I'm in post right now on my first horror feature. Shooting more new content starting Monday as a matter of fact, but that's another story.

I was watching the JAWS making of DVD and Spielberg talked a lot about how he would shoot scenes so they could be potentially cut 3-4 different ways. Then he would edit the 3-4 different versions together and do some testing on "audiences." This was as simple as asking a group of people that where handy to watch the variations of the scenes and then ask them what was scariest or he would just watch their reactions.

He tells the story of using this technique very successfully when Hooper finds the big tooth in the hull of the boat and the head pops out. He discovered he got a good jump scare from a group of guys for the version used in the film, so he knew he had it.

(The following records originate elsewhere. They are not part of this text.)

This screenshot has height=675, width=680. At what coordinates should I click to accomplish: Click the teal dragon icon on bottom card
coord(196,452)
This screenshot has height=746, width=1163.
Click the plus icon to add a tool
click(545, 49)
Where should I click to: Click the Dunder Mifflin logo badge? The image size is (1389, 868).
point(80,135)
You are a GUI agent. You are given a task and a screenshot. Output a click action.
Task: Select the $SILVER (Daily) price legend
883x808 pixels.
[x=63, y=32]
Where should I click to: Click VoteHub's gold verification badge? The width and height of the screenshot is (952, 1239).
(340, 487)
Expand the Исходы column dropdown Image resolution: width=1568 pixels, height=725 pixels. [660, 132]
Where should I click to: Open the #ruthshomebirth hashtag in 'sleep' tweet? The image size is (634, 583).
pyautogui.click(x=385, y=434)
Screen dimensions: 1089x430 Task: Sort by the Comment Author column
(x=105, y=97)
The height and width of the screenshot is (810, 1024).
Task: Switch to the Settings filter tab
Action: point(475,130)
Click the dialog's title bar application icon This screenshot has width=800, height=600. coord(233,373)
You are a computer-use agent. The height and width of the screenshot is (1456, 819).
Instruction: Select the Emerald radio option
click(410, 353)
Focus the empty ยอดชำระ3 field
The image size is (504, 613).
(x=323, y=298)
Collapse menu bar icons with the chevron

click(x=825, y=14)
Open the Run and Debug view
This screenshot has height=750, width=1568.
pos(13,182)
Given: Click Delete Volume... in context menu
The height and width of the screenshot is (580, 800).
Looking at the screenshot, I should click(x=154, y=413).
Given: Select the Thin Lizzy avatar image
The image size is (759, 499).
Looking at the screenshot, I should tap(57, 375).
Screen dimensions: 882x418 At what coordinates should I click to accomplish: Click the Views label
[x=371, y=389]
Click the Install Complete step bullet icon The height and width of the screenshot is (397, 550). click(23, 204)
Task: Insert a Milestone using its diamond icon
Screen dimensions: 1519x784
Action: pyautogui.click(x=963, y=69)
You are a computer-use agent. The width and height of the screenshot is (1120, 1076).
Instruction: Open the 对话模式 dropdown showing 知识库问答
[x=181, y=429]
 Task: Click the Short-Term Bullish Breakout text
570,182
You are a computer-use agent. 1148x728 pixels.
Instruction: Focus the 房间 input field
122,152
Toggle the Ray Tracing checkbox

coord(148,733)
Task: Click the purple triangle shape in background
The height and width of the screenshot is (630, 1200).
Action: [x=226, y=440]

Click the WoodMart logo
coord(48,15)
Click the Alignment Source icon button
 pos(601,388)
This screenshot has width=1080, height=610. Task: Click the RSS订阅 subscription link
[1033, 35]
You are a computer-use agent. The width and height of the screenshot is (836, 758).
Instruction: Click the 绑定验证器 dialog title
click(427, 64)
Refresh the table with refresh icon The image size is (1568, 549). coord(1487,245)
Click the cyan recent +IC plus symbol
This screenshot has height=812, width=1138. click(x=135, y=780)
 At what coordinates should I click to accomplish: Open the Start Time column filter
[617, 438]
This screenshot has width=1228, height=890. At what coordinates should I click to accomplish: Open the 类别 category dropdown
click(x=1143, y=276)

Naturally I decided if this approach was good enough for Spielberg then it was good enough for me, so that's what I did for several of my scenes. Especially when a "jolt" reaction was the desired effect.

So then I ended up with these variations of the scenes and footage that wasn't used in the film. I added this footage in as scene breaks, mixed with future scenes, and bolts of lightning. Makes for interesting transitional scenes.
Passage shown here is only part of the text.